#### [Text segment]
┄┄┄┄┄┄┄┄┄┄
Logistic regression analysis of significant perioperative factors revealed that the length of ICU stay was the only independent predictor of early recipient death (P < .001) (Table 9).

Liver transplant is a well-established therapeutic strategy for decompensated hepatic disorder. The necessity for hepatic grafts has led to expanded criteria for organ allocation and thereby increased the risk of negative consequences. Only limited data have been published regarding the use and accuracy of intraoperative factors as risk factors for short-term death after LT.⁷

The present study addressed the various intrao­perative predictive factors that are associated with early recipient death after LDLT. Herein, several different intraoperative factors are suggested to significantly affect short-term recipient mortality.

Transfusion of PRBC and other blood products is a common scenario during LT procedures; however, surgery without transfusion has been more widely adopted.⁸ Enormous transfusion during LT leads to considerable morbidity and mortality, as well as the associated higher cost of treatment.⁹

In this patient cohort, higher numbers of PRBC, platelets, and units of FFP significantly affected the rate of early recipient mortality, with PRBC being the most crucial factor. These results agree with those from Bertacco and colleagues, who stated that a substantial volume of blood transfusion during LT is a critical predictive factor for short-term death.¹⁰ Also, another study ascertained the possible clinical utility of PRBC as a prognostic predictor for early mortality after LT.¹¹

Intraoperative anesthetic strategies and surgical methods may affect postoperative patient survival. Duration of the surgery, intraoperative hemodynamic instability,¹² and cold and warm ischemia times have been shown to have substantial effects on LDLT outcomes.¹³ Moreover, higher central venous pressure may preclude outflow from the liver allograft, which may result in allograft dysfunction.¹⁴

In this study, low mean blood pressure, prolonged durations of cold and warm ischemia times and anhepatic phase, higher intraoperative central venous pressure, and longer duration of surgery were shown to have significant effects on early mortality post-LDLT. A previous study similarly demonstrated that prolonged anhepatic time was a possible risk factor for early mortality.¹⁵ Another study showed that prolonged cold ischemia time was associated with higher postoperative mortality.¹⁶

In adult-to-adult LDLT, high PVP after reperfusion may cause serious problems, particularly in small-for-size grafts, which may lead to higher rates of comorbidity and early mortality.¹⁷ The present study showed that graft/recipient weight ratio and preclamp, postreperfusion, and mean portal pressures had considerable effects on early mortality. These results support the results reported by Sholkamy and colleagues, who demonstrated that PVP is a substantial hemodynamic factor for graft survival and early patient mortality after LDLT.¹⁸

In contrast, in another study that compared recipient outcomes in standard grafts versus small-for-size grafts, rates of early mortality after LDLT with right lobe small-for-size grafts were comparable with early mortality rates after LDLT with normal grafts.¹⁹

The risk of SFSS is an impediment to the wide implementation of LDLT; moreover, it is an important risk factor for unfavorable early outcomes after LDLT.²⁰ The present work showed a significant effect of SFSS on early patient mortality after LDLT. These results support the results reported by Shoreem and colleagues, who showed that SFSS led to an elevated death rate, for which the most common reason for the incidence of mortality was the syndrome itself, as well as its consequent comorbidities.²¹

The modulation of PVP by splenectomy, porto­caval shunting, and splenic arterial ligation is a fundamental method for the prevention of SFSS, and the generally acceptable limit of PVP during LDLT is between 15 and 20 mm Hg.²²

Portal venous pressure has a substantial effect on short-term prognosis after LDLT. Portal venous pressure should be maintained within a certain threshold to enhance proper graft regeneration. If PVP surpasses certain values, then it may harm the graft. Portal venous pressure should be routinely assessed in every recipient who undergoes LDLT. The amendment of PVP may be helpful factor in LDLT because it may lower the incidence of SFSS and promote better LDLT outcomes.¹⁸ In the present study, patients with high PVP underwent splenectomy, which resulted in a smooth postoperative course.
┄┄┄┄┄┄┄┄┄┄
#### [Data listing]
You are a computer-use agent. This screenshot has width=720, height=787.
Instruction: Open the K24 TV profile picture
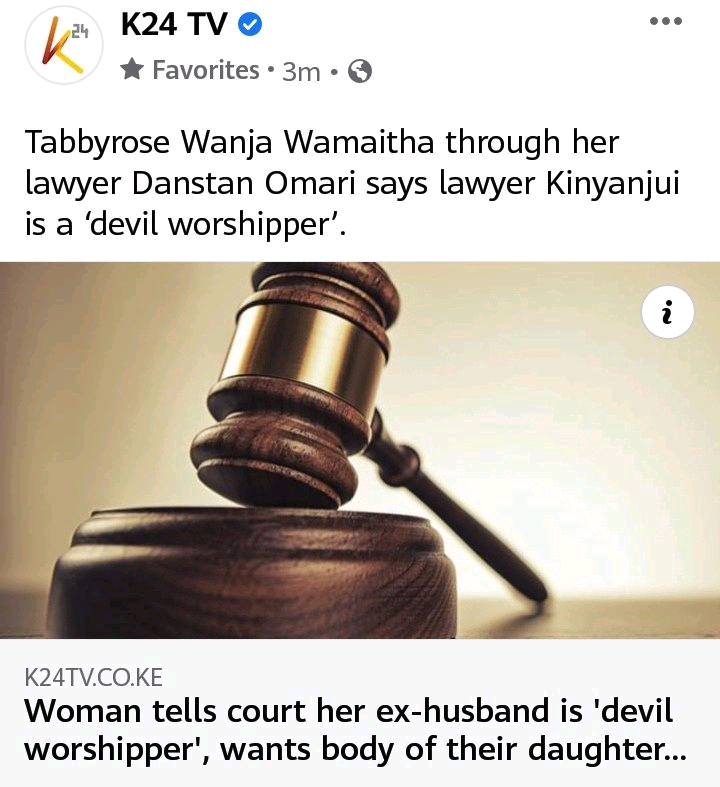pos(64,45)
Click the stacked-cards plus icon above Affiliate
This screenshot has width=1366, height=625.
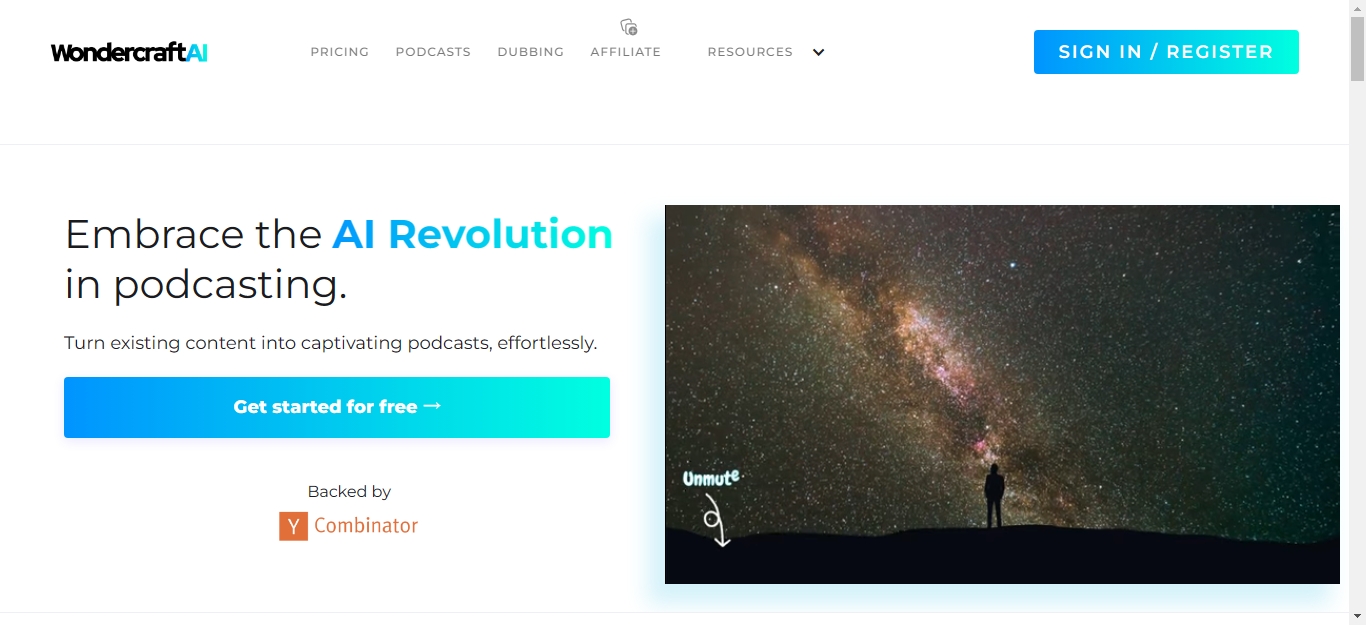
┄┄┄┄┄┄┄┄┄┄
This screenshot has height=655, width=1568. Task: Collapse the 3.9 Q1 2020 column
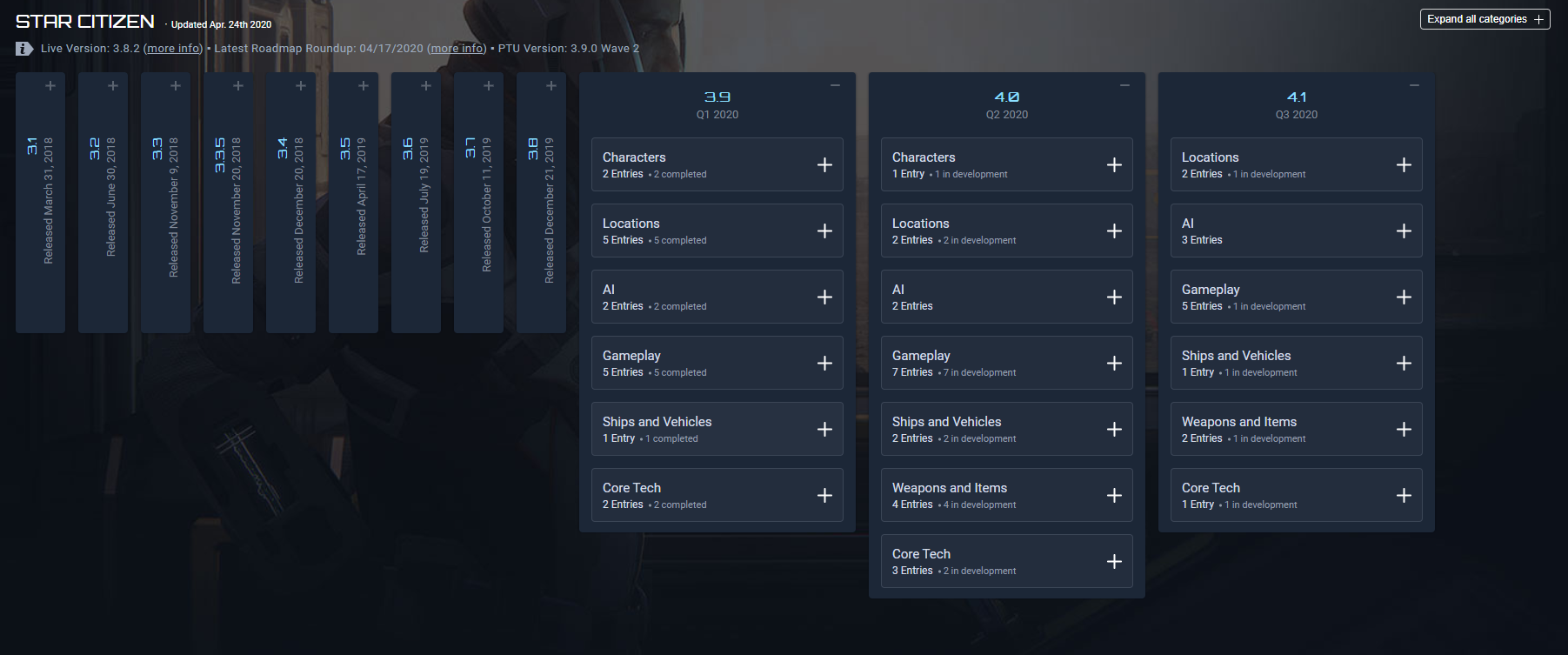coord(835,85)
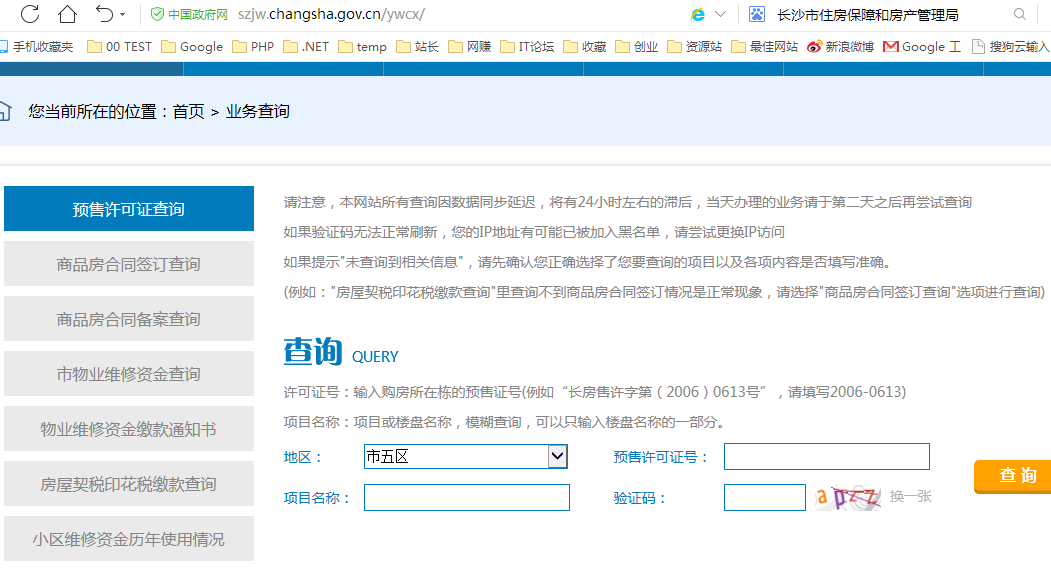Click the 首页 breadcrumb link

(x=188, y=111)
┄┄┄┄┄┄┄┄┄┄
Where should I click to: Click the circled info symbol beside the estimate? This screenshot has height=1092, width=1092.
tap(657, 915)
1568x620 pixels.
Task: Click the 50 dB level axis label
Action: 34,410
┄┄┄┄┄┄┄┄┄┄
#### [Task details]
How does the discussion of intraoperative predictors of early death after living donor liver transplant continue? Write the next part, starting right after its last sentence.

#### [Task output]
Lactic acidosis is characterized by elevated lactic acid levels, and metabolic acidosis is characterized by a high anion gap.²³ Many studies have addressed the relationship between arterial lactate levels and postoperative outcome in liver resections; however, only a few studies have focused on lactic acid levels during LDLT.

The present study showed that higher mean serum lactate and lower mean intraoperative sodium bicarbonate could significantly affect postoperative early recipient mortality. In agreement with this, Jipa and colleagues have shown that elevated arterial lactate values during LT correlated with higher postoperative mortality after LT.²⁴ In addition, Kim and colleagues demonstrated that lactic acid levels and sodium bicarbonate infusion were linked to a higher death rate after LT.²⁵

A strict intraoperative fluid replacement strategy guided by continuous monitoring may facilitate positive outcomes after LDLT.¹⁴ The present study showed that intraoperative oliguria, higher volumes of crystalloid infusion, and a more positive fluid balance during surgery significantly increased the rate of recipient mortality during the early posto­perative period.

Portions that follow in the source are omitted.